Auto Stocks Hit Hard as Investors React to Trump’s New Tariffs

Update: 2025-03-27 21:01 IST

Global automakers saw their stocks plunge on Thursday following President Trump’s announcement of a 25% tariff on imported cars and parts, set to take effect next week.

Shares in major U.S. carmakers, particularly those that rely on imports from Mexico and Canada, were hit hard. General Motors, which sources many of its vehicles from Mexico, saw its stock drop over 7%. Ford, less reliant on imports, experienced a smaller dip of about 0.5%. The S&P 500 index fell by 0.4%, continuing its decline from the previous day.

Tesla, which manufactures all of its vehicles in the U.S., saw a slight increase in its stock by 1%. The company is expected to feel less impact from the tariffs compared to other automakers. Trump clarified that Elon Musk, Tesla’s CEO, had not influenced his decision on the tariffs.

Foreign automakers faced the most severe declines. Shares in German car giants Volkswagen, Mercedes-Benz, and BMW dropped between 2% and 4%. Stellantis, the parent company of Chrysler, Fiat, and Peugeot, saw its stock fall by nearly 5%. In Japan, Toyota, Honda, and Nissan each lost about 2% in Tokyo trading. South Korean brands Hyundai and Kia experienced even steeper losses, with their stocks down 3% to 5%.

The impact was also felt by Tata Motors, which owns Jaguar Land Rover. Its stock slumped nearly 6% as it imports all of its vehicles to the U.S. Similarly, Porsche’s shares fell 4%.

The U.S. imports nearly half of the cars sold within its borders, as well as a significant portion of the parts used in vehicles manufactured domestically. Foreign carmakers, particularly from Germany, Japan, and South Korea, rely heavily on the U.S. market. For instance, one-third of Porsche’s sales and one-sixth of BMW’s come from the U.S. Additionally, German companies export $8 billion worth of car parts to the U.S. annually.

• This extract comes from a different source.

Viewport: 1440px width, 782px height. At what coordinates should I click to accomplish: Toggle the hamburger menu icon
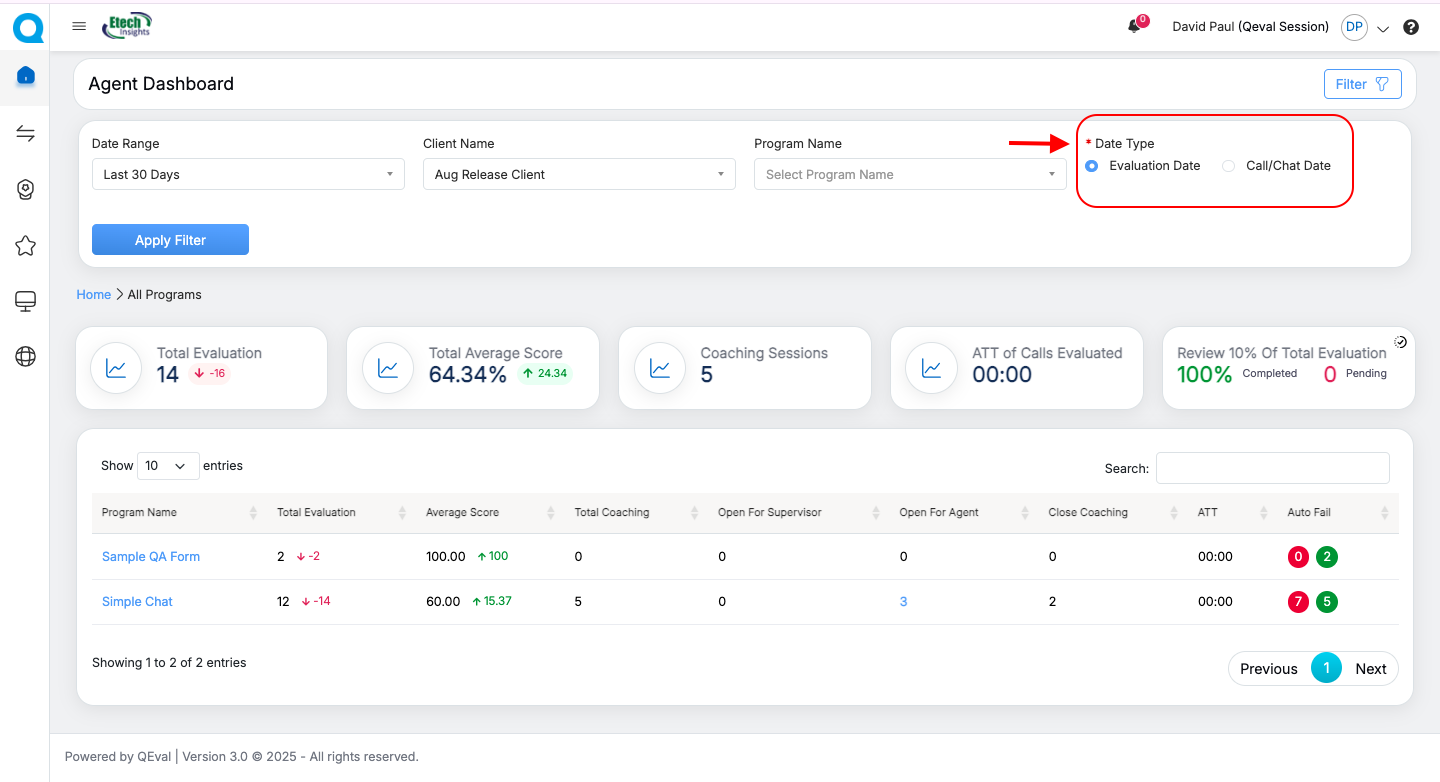tap(79, 27)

In response to the tariffs, analysts have expressed concerns that affected countries may struggle to redirect these exports to other markets. BMW, already bracing for financial fallout, warned that trade tensions could cost the company $1 billion this year.

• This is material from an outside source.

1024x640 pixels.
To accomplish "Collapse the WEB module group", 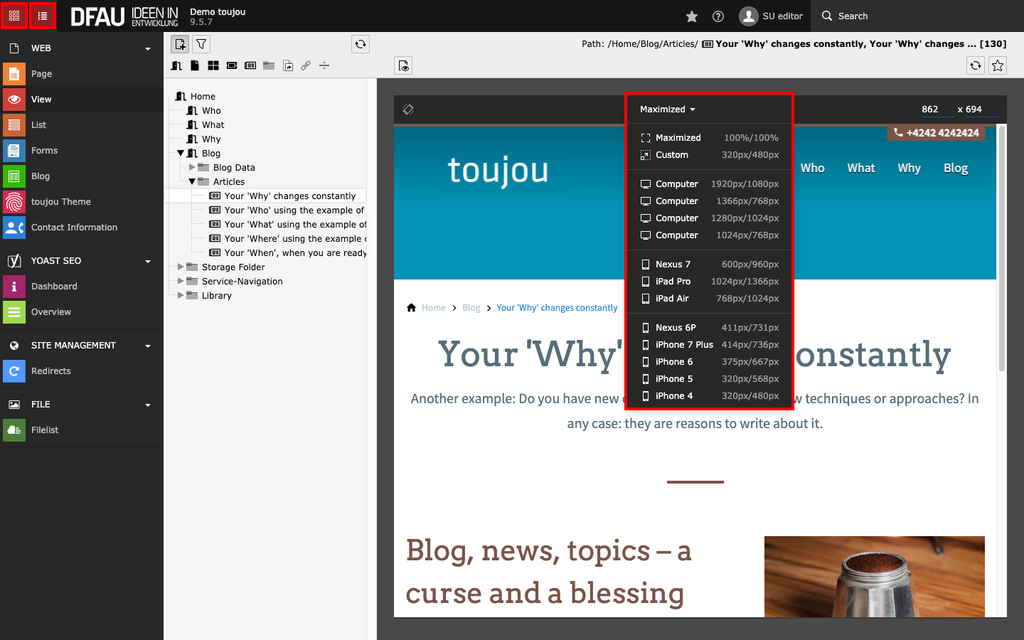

The turmoil in the auto sector contributed to losses in major global stock indexes. Germany’s DAX dropped nearly 1%, South Korea’s KOSPI fell 1.4%, and Japan’s Nikkei 225 saw a decrease of 0.6%.

Amid these market uncertainties, investors sought safer assets, sending the price of gold soaring by more than 1%, reaching over $3,000 per ounce. Goldman Sachs raised its forecast for gold, expecting it to climb to $3,300 by the end of the year.

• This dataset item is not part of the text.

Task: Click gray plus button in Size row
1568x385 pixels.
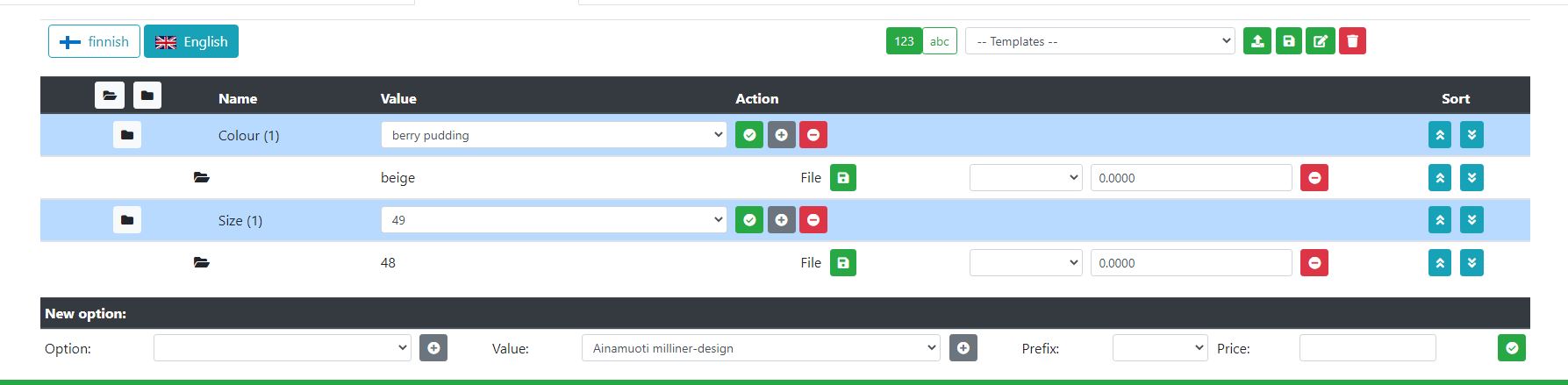Action: click(781, 220)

Meanwhile, U.S. Treasury yields slightly increased, as traders anticipated the inflationary effects of the tariffs, potentially raising the cost of imported cars by thousands of dollars.

Trump stated on Wednesday that he expected the tariffs to be permanent. However, many analysts believe the economic consequences could lead to a rollback of the tariffs. “The widespread damage they will cause across industries, along with inflationary effects, makes it unlikely this new tariff regime will last,” analysts at Bernstein wrote.

Despite these concerns, the administration’s aggressive trade policies, which also target Chinese, Canadian, and Mexican goods, suggest that a recession may be on the horizon. Trump’s advisers have argued that any short-term economic pain would be worth the long-term benefits. However, analysts remain cautious, noting that the economic impact of such policies could be more prolonged than expected.